The majesty of Mont Blanc can be seen in extraordinary detail.
Sarah Cascone ShareShare This Article
Italian photographers Filippo Blengini and Alessandra Bacchilega have taken the world’s largest photograph: a monumental 365 gigapixel shot of one of Europe’s highest mountains, Mont Blanc.
Dubbed the in2white project, the photograph dwarfs even the stunning image of the Andromeda galaxy released by NASA and the Hubble Space Telescope earlier this year as part of the telescope’s 25th birthday celebrations.
The only photo that can top Blengini and Bacchilega’s contribution is quite literally out of this world: a 681 gigapixels panorama of the Moon’s surface captured over four years by the Lunar Reconnaissance Orbiter, completed in 2014.
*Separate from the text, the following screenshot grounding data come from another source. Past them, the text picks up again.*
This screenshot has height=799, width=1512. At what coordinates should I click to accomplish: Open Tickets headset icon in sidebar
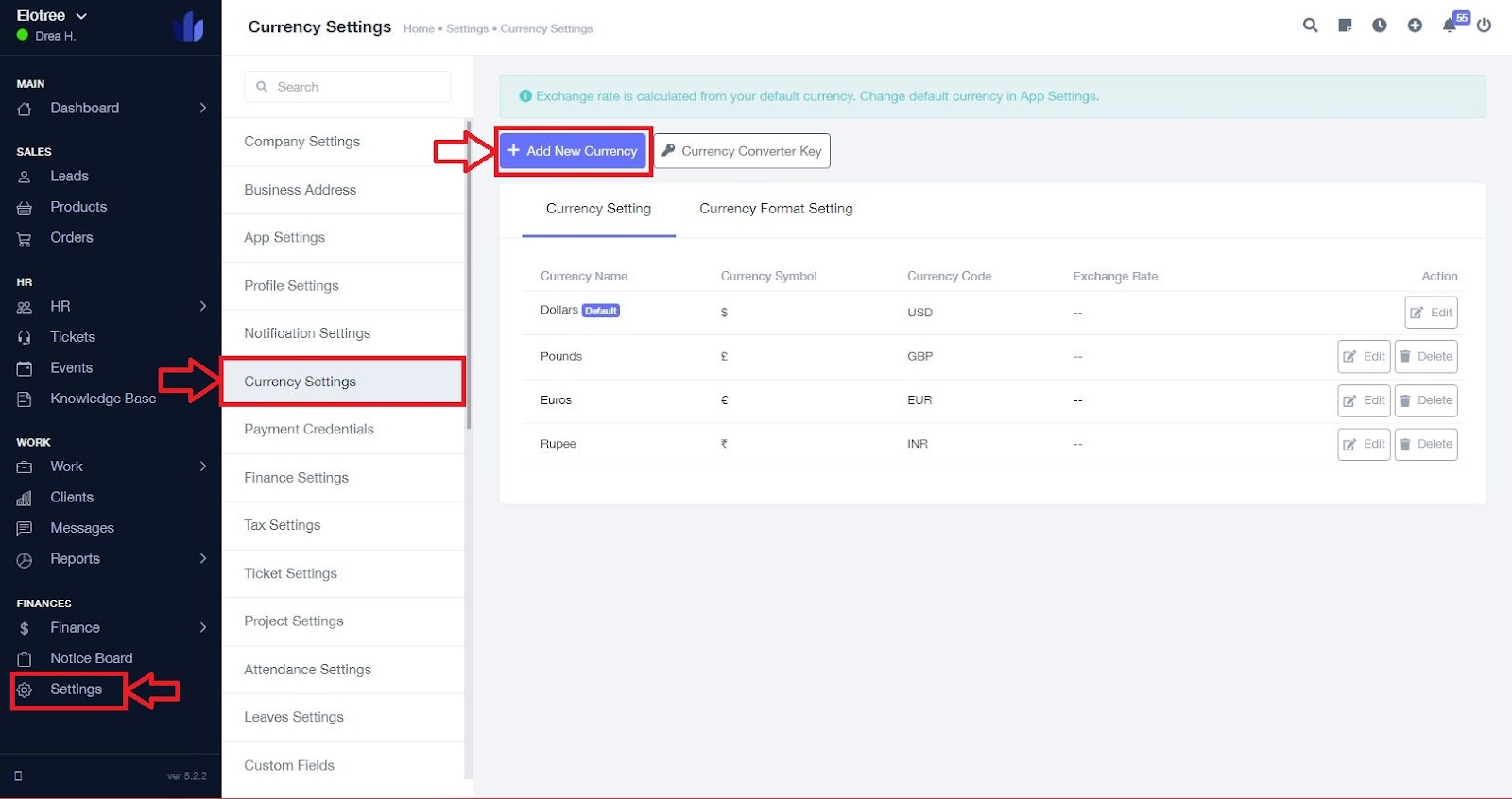tap(25, 337)
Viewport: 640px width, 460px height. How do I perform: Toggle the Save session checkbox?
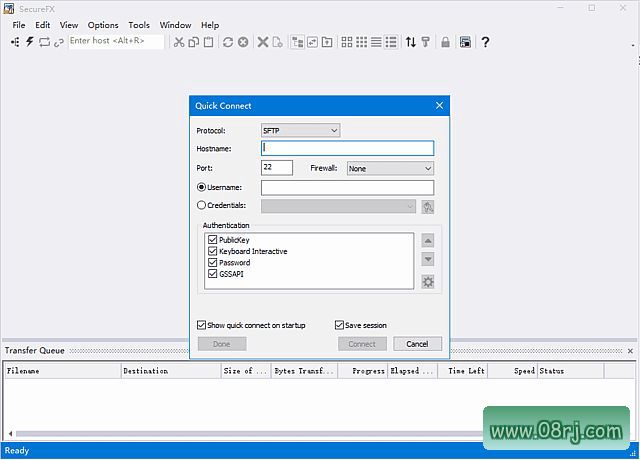pyautogui.click(x=339, y=325)
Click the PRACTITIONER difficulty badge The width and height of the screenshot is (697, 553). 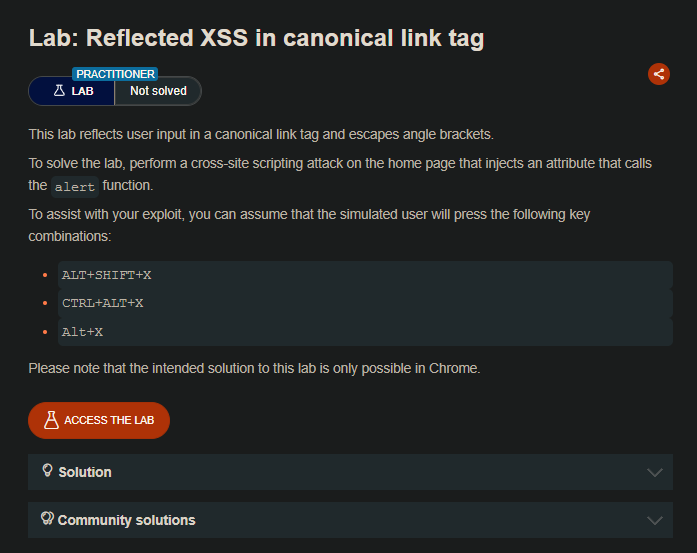click(x=114, y=74)
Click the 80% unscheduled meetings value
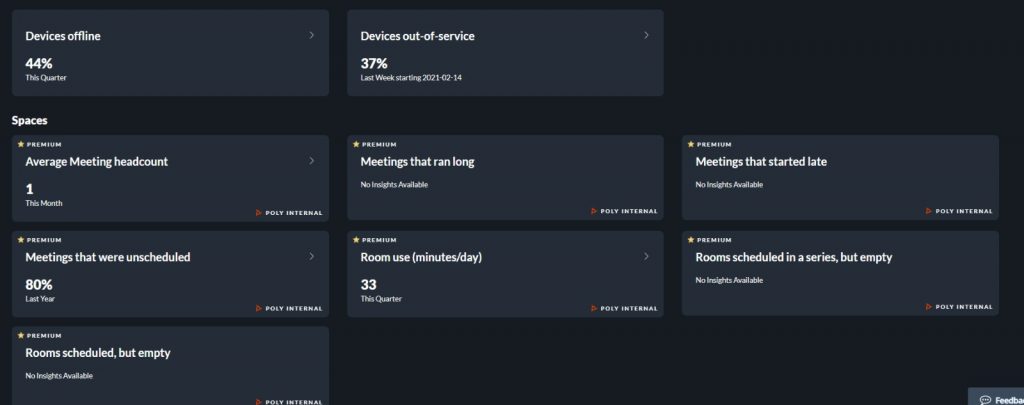 click(39, 284)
The duo and their international team spent two weeks last year visiting the alpine peak, which straddles France and Italy, shooting at 11,500 feet in sub-zero temperatures.
The spectacular resulting shot is made up of 70,000 images. To ensure that the individual shots were seamless, the five-person team used a robotic mount to help them in their quest.
After 35 hours of shooting on three different cameras, Blengini and Bacchilega went back to the studio and sifted through 46 terabytes of data. The post-processing and stitching together of the individual photos took a full two months. If you were to print out the entire photograph at 300 DPI, it would fill an entire football field.
“We were brave, crazy and ambitious enough to think about a gigapanoramic picture, to seize every single detail of the mountain,” reads a statement on the project’s website. “We just wished to represent it as it shows to our eyes: major beauty, astonishing magnitude, pure elation.”
As massive as the Mont Blanc photo is, the in2white project isn’t finished: Blengini and Bacchilega plan to return to the mountaintop, shooting two additional panoramas, taken from different angles.